About This PhD Project

Project Description

Applications are invited from outstanding candidates to join a Cancer Research UK funded PhD programme at the Cancer Research UK Edinburgh Centre, part of the MRC Institute of Genetics and Molecular Medicine (IGMM) at the University of Edinburgh.

For further information on how to apply, please visit:


In the United Kingdom, the 5-year survival rate for patients with pancreatic ductal adenocarcinoma (PDAC) is just 3% (Cancer Research UK statistics), and as a result pancreatic cancer is the 4th most common cause of cancer death in the UK and US. With increasing incidence and only small incremental improvements in treatment it is predicted to become the 2nd most common cause of cancer death within the next decade. Immunotherapy has shown immense promise in the treatment of some cancers. However, it has had limited impact on the treatment of pancreatic cancer and patient prognosis remains poor. Therefore, understanding key molecular pathways that drive resistance to immunotherapy will enable development of new therapeutic strategies for this cancer of high unmet need.

Recently, our own work, and that of others has identified a novel role for the non-receptor protein tyrosine kinase Focal Adhesion Kinase (FAK) in promoting immune evasion and resistance to immunotherapy in multiple tumour types, including pancreatic cancer. These studies have led directly to ongoing clinical trials investigating FAK inhibitors in combination with anti-PD1 immune checkpoint blockade. However, we still lack understanding of how best to utilize FAK inhibitors in combination with other immunotherapies, and which patients are most likely to benefit from targeting FAK.

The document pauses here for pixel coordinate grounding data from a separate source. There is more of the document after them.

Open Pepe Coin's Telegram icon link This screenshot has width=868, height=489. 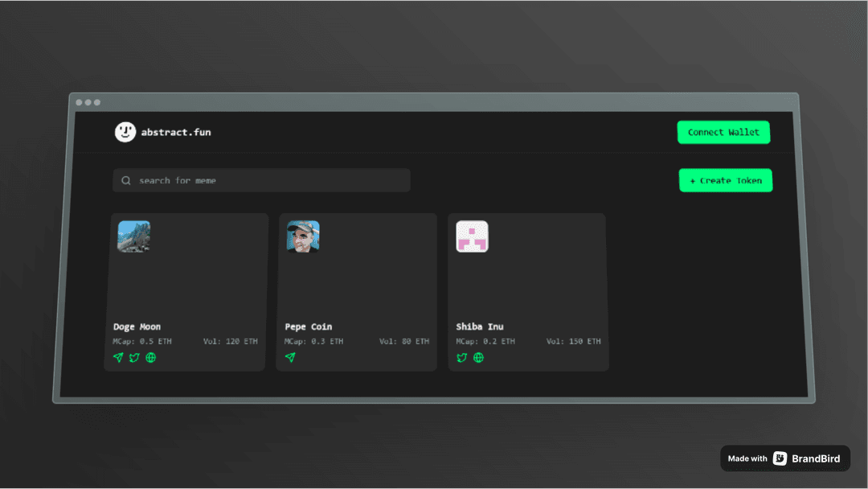point(290,357)
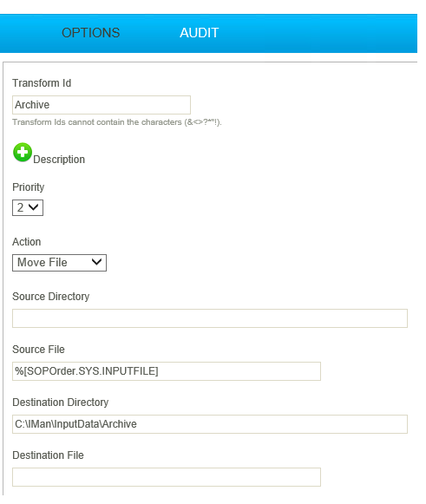This screenshot has height=504, width=426.
Task: Click the Transform Ids character restriction hint
Action: [117, 122]
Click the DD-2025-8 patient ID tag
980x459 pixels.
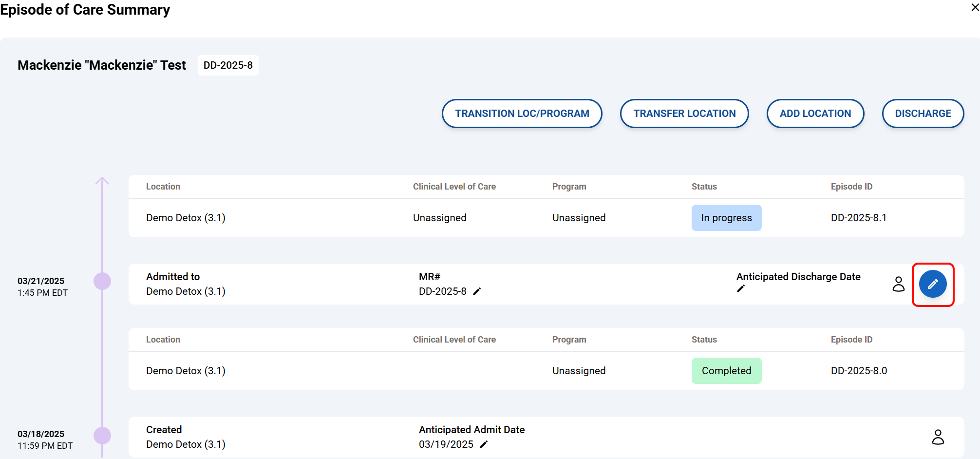(x=228, y=65)
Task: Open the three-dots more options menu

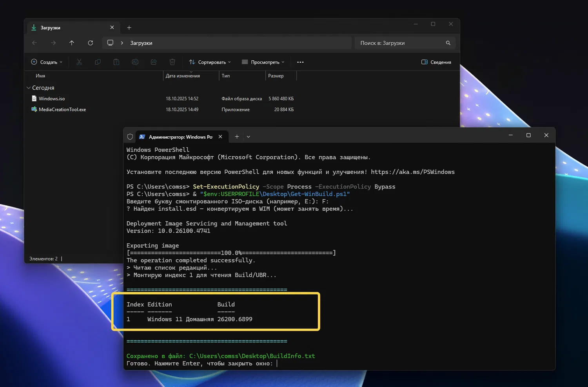Action: 300,62
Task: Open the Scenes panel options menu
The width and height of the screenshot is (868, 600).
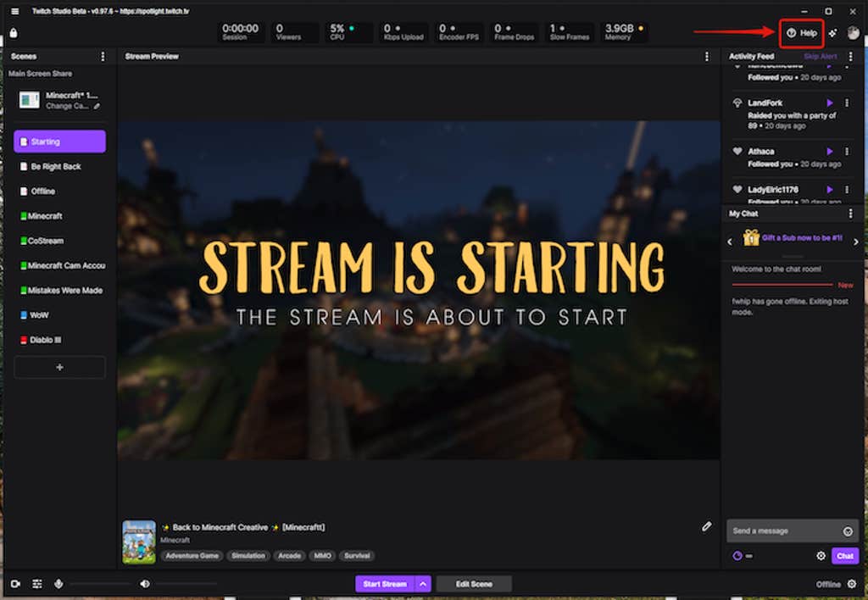Action: click(103, 57)
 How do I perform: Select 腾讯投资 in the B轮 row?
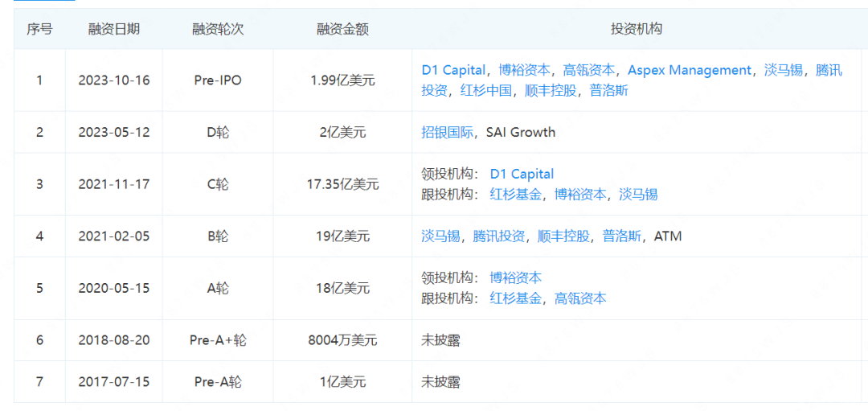tap(498, 236)
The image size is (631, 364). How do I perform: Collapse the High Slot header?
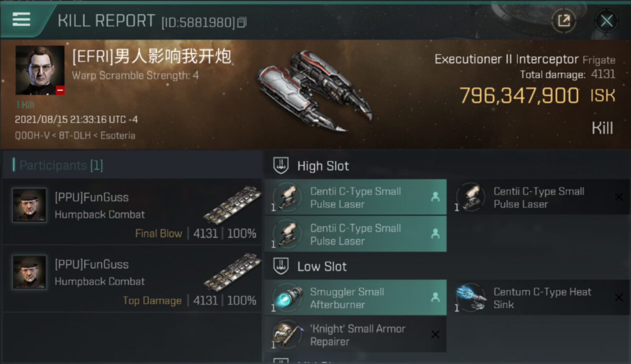pyautogui.click(x=323, y=166)
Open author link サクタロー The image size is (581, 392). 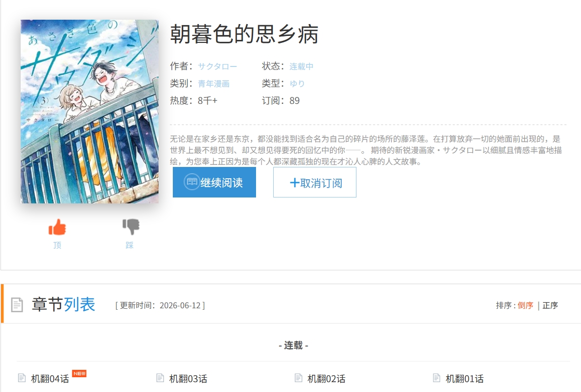click(218, 66)
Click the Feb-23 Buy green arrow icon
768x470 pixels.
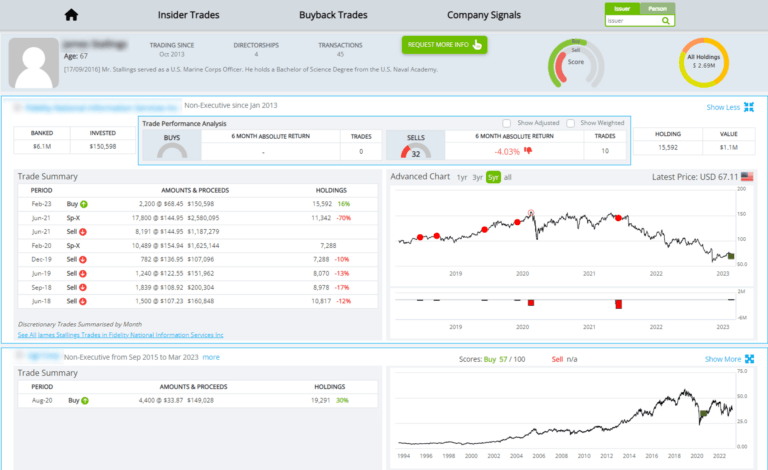point(84,203)
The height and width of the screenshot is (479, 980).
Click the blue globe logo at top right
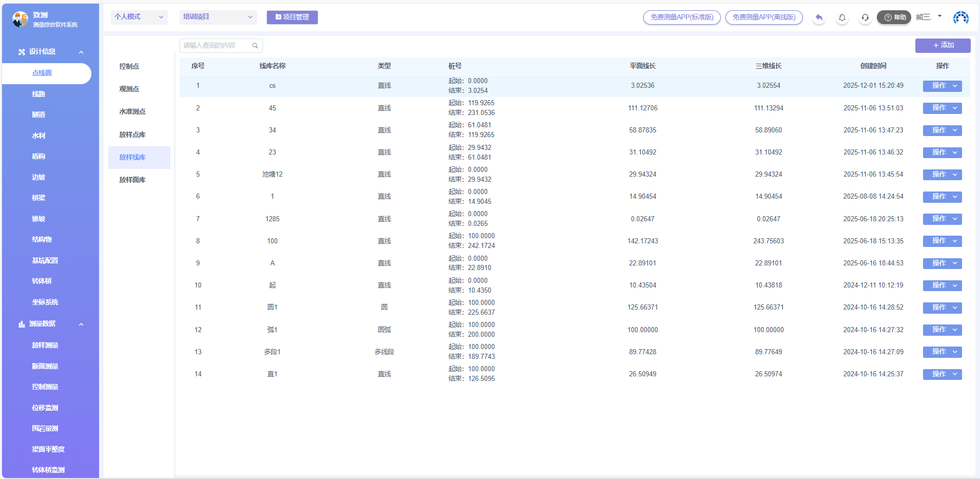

This project will use a combination of CRISPR gene editing, flow cytometry, proteomics, and in vivo studies to investigate novel mechanisms of FAK-dependent immune regulation in human and mouse models of pancreatic cancer. Specifically, it will focus on better understanding a new role we have uncovered for FAK in regulating mechanisms of cancer cell-intrinsic immune evasion through reprogramming the interferon response. Functional interferon signalling is important for T-cell-mediated anti-tumour immunity and response to immune checkpoint inhibitors. Therefore, this knowledge will further our understanding of how best to utilise FAK inhibitors in combination with immunotherapies.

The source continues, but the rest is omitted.